If you can make yourself look away from Karlsson's photo, Hitchens himself will do his best, in the accompanying article, to convince you all over again that it is, in fact, 2008, or 2009. The article finds him still railing against organized religion, still lowercasing 'God' as if anything in the world ever got settled through orthography, still baiting his hooks with misspelled missives from the dumbest of the faithful, still having the gall to use the spirituality of more intelligent believers as a blunt object with which to bludgeon them for the crime of disagreeing with him. To say this little piece, “Unanswerable Prayers,” is vintage late-Hitchens is to both characterize it and stigmatize it: this is the unproductive quagmire into which the last years of his life wandered. This is Hitchens continuing to say There Is No God – as profitless an endeavor as anybody could ever waste intellectual wattage upon. And there's the characteristic Hitchens bravura:
As a terrified, half-aware imbecile, I might even scream for a priest at the close of business, though I hereby state while I am still lucid that the entity thus humiliating itself would not be “me.” (Bear this in mind, in case of any later rumors or fabrications.
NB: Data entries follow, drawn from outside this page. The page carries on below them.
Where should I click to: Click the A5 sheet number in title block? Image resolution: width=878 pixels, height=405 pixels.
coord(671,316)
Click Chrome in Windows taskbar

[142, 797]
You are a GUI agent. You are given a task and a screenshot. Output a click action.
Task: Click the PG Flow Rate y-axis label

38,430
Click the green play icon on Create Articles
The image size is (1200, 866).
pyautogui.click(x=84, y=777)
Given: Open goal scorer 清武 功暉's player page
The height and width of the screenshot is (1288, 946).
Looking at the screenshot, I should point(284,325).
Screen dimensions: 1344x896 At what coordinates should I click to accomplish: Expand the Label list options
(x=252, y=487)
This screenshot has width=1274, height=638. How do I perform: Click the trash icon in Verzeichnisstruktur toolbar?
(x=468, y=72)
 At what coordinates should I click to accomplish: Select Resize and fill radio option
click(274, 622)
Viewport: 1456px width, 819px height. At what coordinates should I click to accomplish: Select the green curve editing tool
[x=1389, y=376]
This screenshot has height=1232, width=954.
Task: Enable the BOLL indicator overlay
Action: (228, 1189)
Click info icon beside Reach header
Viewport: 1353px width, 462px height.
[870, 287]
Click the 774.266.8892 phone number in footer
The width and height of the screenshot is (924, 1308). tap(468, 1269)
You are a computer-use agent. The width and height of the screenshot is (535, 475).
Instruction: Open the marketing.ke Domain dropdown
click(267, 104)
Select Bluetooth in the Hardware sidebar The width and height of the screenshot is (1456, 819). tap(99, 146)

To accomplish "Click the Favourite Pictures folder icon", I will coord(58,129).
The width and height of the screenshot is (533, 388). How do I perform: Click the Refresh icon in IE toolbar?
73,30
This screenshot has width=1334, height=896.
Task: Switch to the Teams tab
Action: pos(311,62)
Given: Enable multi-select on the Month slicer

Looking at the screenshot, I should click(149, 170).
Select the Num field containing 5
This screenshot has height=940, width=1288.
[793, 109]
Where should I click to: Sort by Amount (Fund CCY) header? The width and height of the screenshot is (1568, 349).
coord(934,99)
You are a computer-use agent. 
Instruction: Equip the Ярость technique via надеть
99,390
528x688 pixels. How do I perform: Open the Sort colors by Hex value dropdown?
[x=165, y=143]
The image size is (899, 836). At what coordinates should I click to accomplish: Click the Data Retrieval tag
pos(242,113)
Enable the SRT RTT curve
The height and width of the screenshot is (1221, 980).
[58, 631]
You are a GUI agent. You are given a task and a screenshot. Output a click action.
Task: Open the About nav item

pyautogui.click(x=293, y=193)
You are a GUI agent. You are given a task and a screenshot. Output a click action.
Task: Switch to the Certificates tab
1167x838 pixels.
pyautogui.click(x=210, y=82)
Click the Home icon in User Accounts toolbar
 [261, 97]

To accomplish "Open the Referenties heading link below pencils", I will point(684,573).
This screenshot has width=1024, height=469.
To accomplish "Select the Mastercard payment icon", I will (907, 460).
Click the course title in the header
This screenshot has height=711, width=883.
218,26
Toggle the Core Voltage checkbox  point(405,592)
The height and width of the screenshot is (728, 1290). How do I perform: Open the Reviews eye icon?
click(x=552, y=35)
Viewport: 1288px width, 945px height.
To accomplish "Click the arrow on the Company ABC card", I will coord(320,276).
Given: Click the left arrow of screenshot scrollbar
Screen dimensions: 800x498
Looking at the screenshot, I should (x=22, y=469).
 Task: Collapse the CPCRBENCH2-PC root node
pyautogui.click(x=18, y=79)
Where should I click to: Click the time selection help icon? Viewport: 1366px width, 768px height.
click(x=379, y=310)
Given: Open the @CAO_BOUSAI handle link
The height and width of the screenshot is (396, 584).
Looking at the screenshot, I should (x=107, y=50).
We're past pointing out how needlessly insulting this kind of stuff is (far stronger men than Hitchens have reached that precipice, felt the cold wind coming up from it, the unmistakable draught of complete cancellation, and decided on one last lunge of hope, however irrational – they might have been mistaken to do that, but they weren't humiliating themselves, and they were plenty lucid) – all I want now is for Hitchens to turn away from the whole subject and stayed turned away from it. OK, OK – we all know where you stand on the point of grace everlasting and deity-sponsored eternal life. OK, we get it. If you're determined to keep writing for your public (take it from me: when you're on his kind of medication, it's the last thing you feel like doing; we have no right to expect it, and God bless him if he decides to give it to us anyway), could you return to the registers that first won us over? Do everybody a favor and stop trawling the Internet for rednecks praying for your damnation. Instead, illuminate this horrible thing that's happening, as you've illuminated so many subjects throughout your career. In the last two years, you've made the one mistake that's unforgivable in a writer: you've allowed yourself to become boring. You – and we – could indulge it when there were decades left in which to read you. It's pretty clear now we're not going to get those decades: so let's have Christopher Hitchens back, for a little while, before the end.